WGS enables detailed typing of microorganisms with higher resolution than older techniques and is the current standard method in outbreak investigations for most bacterial species [4, 23]. This study described an outbreak investigation of S. marcescens in the obstetric ward, analyzed using WGS, cgMLST, and cgSNP. We believe that WGS was necessary to investigate the S. marcescens outbreak in high-risk pregnant women. WGS revealed that the BSIs with variable onsets were related to each other except for the index case, in which the sample was not preserved. This finding could be evidence that the approximately 3 months outbreak was due to environmental problems: first, failure to comply with disinfection time guidelines for transvaginal sonography probes; second, inappropriate storage of ultrasound gel with the lid open, contrary to the manufacturer's recommendations; and third, inadequate daily environmental cleaning management, primarily attributed to a shortage of human resources.

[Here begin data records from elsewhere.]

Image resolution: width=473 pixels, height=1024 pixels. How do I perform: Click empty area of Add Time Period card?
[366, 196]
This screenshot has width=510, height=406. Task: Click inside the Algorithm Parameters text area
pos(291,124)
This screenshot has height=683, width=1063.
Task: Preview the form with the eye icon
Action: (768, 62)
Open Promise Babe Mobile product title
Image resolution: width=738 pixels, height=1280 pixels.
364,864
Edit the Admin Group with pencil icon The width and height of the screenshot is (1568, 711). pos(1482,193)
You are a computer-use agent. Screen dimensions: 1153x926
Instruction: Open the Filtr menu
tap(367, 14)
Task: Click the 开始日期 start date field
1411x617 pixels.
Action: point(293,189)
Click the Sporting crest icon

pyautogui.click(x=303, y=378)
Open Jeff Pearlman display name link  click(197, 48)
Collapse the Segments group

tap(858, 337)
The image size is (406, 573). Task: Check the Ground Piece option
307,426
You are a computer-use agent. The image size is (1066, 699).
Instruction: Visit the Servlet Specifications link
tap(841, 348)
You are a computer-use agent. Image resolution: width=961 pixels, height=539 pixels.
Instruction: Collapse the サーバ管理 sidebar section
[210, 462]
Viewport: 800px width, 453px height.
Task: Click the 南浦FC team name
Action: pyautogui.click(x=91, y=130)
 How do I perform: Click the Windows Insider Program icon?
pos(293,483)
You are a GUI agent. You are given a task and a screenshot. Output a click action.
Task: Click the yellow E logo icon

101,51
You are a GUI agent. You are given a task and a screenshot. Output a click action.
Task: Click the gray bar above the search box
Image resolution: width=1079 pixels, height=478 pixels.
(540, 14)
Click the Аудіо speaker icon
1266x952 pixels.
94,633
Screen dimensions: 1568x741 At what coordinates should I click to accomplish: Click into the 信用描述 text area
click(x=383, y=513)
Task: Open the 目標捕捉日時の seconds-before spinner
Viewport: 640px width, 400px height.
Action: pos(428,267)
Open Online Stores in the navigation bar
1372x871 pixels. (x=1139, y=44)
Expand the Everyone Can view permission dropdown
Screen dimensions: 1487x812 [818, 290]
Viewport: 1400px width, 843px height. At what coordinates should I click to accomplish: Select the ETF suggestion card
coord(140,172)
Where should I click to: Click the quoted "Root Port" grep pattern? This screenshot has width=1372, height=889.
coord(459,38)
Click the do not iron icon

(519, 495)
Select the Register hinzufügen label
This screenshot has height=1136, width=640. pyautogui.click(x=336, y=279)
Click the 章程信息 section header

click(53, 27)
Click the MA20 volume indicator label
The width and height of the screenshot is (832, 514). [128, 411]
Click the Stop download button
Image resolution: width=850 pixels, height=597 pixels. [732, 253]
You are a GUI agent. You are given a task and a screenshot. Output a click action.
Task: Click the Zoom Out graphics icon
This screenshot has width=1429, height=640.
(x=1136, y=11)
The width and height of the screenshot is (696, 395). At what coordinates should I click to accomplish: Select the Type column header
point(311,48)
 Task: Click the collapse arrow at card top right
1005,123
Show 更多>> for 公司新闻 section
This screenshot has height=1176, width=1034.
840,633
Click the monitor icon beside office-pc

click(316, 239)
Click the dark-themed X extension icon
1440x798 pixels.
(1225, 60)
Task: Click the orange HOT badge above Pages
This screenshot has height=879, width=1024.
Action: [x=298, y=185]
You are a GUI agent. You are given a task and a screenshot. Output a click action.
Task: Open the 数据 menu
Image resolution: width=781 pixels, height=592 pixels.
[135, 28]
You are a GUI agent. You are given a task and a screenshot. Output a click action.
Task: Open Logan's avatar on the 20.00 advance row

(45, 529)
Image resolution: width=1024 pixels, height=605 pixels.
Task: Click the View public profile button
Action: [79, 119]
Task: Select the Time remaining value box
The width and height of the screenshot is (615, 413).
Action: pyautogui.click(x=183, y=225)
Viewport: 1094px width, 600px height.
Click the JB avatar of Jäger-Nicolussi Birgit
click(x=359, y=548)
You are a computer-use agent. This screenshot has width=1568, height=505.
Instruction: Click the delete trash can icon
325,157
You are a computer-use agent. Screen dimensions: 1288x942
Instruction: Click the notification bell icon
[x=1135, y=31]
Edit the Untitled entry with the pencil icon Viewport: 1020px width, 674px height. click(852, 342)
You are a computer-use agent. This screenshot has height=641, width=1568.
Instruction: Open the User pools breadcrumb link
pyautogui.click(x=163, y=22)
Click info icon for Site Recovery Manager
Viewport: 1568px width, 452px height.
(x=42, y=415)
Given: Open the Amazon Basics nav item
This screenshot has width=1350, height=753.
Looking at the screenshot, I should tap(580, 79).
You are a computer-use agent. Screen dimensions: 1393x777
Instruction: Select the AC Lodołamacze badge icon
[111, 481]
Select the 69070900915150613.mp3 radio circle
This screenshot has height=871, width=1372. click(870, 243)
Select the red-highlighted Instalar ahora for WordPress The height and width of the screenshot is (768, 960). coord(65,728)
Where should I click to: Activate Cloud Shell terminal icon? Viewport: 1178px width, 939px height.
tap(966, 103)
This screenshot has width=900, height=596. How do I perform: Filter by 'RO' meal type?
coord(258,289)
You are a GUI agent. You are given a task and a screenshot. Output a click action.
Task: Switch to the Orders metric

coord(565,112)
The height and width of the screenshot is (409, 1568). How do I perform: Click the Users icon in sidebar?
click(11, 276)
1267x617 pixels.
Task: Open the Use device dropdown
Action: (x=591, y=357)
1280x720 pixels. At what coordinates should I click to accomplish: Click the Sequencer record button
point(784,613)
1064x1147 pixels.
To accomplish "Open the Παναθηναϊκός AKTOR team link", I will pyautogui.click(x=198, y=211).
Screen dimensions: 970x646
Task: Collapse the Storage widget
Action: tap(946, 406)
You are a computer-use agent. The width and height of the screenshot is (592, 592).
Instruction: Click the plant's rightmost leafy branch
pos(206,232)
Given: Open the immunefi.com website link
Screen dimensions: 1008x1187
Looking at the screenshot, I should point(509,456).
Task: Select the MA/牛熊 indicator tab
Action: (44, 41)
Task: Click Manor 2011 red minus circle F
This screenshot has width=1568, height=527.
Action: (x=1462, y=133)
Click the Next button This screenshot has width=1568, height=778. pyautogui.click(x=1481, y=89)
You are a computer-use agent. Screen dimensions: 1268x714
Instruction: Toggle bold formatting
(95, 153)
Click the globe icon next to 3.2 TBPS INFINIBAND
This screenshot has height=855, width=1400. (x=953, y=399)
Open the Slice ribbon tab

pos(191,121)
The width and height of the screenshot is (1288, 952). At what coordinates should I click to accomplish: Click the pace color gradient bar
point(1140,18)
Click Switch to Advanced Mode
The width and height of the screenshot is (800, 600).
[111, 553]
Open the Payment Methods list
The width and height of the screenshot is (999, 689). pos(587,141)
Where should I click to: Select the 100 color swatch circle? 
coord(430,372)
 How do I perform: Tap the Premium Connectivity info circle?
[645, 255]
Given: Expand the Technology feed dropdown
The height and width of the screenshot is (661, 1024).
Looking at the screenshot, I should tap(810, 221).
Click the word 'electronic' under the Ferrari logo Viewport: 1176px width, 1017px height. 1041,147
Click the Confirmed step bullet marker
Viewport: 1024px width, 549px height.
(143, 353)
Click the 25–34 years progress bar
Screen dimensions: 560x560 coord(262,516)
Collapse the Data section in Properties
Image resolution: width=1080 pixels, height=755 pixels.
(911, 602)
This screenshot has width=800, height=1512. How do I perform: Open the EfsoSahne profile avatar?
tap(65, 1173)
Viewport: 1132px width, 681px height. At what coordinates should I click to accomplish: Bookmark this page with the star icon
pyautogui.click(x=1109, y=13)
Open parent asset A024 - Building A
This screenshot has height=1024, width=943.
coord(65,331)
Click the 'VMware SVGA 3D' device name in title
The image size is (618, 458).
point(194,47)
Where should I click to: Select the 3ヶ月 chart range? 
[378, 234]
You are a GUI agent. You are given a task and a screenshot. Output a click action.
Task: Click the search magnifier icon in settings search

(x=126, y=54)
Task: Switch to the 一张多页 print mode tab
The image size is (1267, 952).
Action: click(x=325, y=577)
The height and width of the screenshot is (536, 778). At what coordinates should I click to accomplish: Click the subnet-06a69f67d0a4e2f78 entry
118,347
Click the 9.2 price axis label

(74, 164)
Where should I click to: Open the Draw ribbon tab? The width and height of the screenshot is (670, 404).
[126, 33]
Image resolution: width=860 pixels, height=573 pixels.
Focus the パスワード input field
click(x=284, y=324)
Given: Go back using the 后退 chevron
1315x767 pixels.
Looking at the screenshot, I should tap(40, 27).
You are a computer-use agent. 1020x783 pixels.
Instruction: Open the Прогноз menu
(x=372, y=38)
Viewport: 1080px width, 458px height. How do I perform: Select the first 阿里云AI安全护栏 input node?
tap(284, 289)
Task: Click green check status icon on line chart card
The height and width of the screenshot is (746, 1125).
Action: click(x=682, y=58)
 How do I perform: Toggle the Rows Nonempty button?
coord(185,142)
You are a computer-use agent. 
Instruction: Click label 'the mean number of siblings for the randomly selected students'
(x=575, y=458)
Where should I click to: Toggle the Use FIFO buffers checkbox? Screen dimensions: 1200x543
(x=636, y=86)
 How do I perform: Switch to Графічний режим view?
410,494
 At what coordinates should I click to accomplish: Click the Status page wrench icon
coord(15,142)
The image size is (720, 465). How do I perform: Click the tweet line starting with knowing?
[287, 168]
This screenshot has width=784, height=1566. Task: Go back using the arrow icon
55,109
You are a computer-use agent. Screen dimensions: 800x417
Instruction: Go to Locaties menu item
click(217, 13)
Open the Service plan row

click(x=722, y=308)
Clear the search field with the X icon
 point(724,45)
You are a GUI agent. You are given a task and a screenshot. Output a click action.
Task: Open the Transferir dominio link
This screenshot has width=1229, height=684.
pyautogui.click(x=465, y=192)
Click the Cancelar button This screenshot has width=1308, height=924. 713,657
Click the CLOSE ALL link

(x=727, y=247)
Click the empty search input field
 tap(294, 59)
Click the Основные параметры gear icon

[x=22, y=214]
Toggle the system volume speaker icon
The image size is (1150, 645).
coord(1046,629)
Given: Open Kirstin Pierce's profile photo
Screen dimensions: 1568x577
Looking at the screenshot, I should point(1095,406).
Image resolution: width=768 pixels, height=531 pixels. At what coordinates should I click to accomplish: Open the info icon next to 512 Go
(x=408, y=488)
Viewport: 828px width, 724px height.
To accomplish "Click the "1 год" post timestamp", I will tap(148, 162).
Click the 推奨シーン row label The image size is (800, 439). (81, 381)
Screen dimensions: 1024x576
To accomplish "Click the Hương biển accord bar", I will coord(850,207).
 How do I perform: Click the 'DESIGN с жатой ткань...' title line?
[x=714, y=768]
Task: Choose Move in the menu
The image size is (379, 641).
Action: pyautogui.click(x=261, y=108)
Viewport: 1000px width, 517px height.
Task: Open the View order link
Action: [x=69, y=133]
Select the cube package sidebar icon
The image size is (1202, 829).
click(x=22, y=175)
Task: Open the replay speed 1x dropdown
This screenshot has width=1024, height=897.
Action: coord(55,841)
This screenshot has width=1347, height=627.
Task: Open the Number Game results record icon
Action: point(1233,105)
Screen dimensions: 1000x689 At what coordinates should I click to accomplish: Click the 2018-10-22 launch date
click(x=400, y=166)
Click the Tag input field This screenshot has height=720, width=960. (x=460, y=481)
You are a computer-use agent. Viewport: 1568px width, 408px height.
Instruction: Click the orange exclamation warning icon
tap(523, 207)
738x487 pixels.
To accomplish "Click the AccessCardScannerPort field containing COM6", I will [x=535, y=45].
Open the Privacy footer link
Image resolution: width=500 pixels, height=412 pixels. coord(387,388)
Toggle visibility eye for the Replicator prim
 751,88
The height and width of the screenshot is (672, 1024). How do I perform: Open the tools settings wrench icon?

However, the specific source of the infection was not identified. Some studies also failed to report a clear sources [25, 26], although others have identified sources of S. marcescensinfection (ultrasound gel, razors, milk, disinfectant, bottles of enteral feed, creams used during pelvic examinations, transducers of internal tocographs, and transesophageal echocardiography probes) [3, 8, 9, 23, 27]. Recently, a study has reported using metagenome analysis to identify resistant strains in hospital environmental samples [28]. The availability of these technologies in outbreak investigations would further assist in identifying the source of infection in hospital environments.

This study had several limitations. First, the isolate of S. marcescens could not be preserved because the outbreak was recognized after the specimen from the index case was discarded. Second, due to a lack of human resources, ATP bioluminescence testing and environmental culture could not be performed simultaneously. Third, some samples that were likely sources of infection were discarded before environmental culture. Fourth, no molecular methods were applied for pathogen detection in the environmental samples. Finally, we could not screen all hospitalized patients and staff for colonization. 

Conclusions

The S. marcescens BSI outbreak was successfully terminated through the implementation of comprehensive environmental management measures. This included the intensification of cleaning and disinfection protocols, involving an increased frequency and thoroughness of cleaning procedures. Concurrently, standard precautions were reinforced to further enhance infection control within the healthcare setting. WGS analysis may be an essential tool for confirming hospital-acquired infections among patients. Metagenome analysis of environmental specimens can also be helpful in future outbreak investigations. The ATP bioluminescence test was used to monitor and provide feedback on hospital environmental management during the outbreak. Compliance with strict standard precautions for healthcare workers is essential to prevent the spread of S. marcescens.